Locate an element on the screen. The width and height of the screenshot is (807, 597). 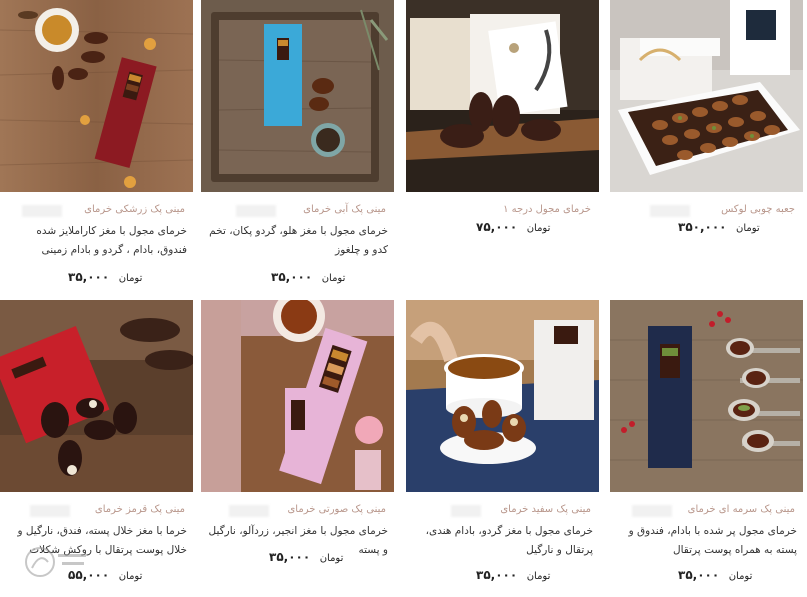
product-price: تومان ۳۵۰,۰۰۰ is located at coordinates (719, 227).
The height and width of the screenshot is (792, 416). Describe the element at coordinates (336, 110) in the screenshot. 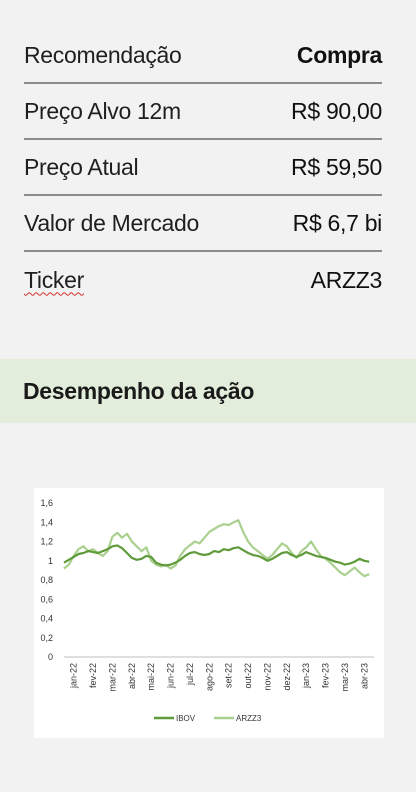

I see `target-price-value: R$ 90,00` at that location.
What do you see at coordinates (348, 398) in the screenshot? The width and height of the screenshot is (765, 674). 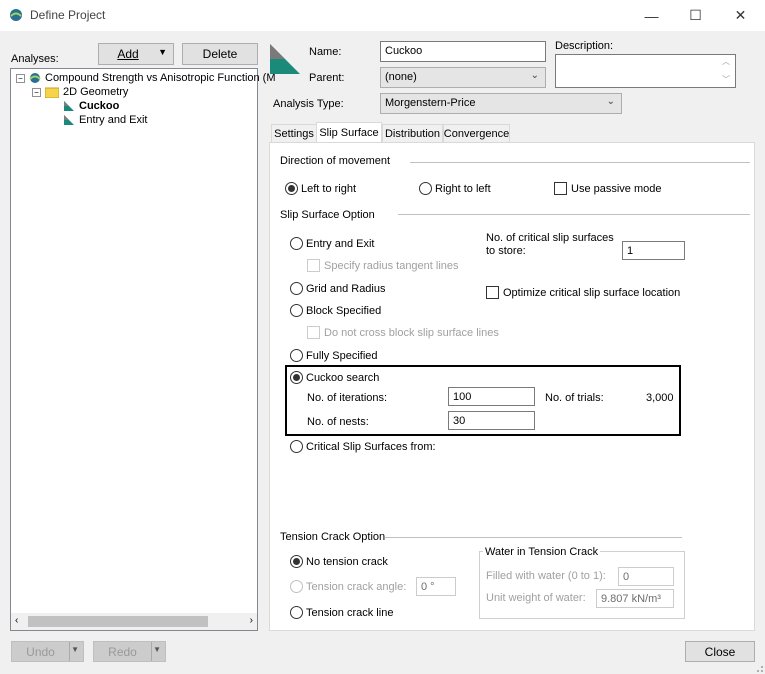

______

■ Task statement
Copy every item above word for word, leaving out the pictures.

■ Answer section
Locate an element on the screen. The width and height of the screenshot is (807, 597). 
product-price: تومان ۳۵۰,۰۰۰ is located at coordinates (719, 227).
The height and width of the screenshot is (792, 416). Describe the element at coordinates (336, 110) in the screenshot. 

I see `target-price-value: R$ 90,00` at that location.
What do you see at coordinates (348, 398) in the screenshot? The width and height of the screenshot is (765, 674). 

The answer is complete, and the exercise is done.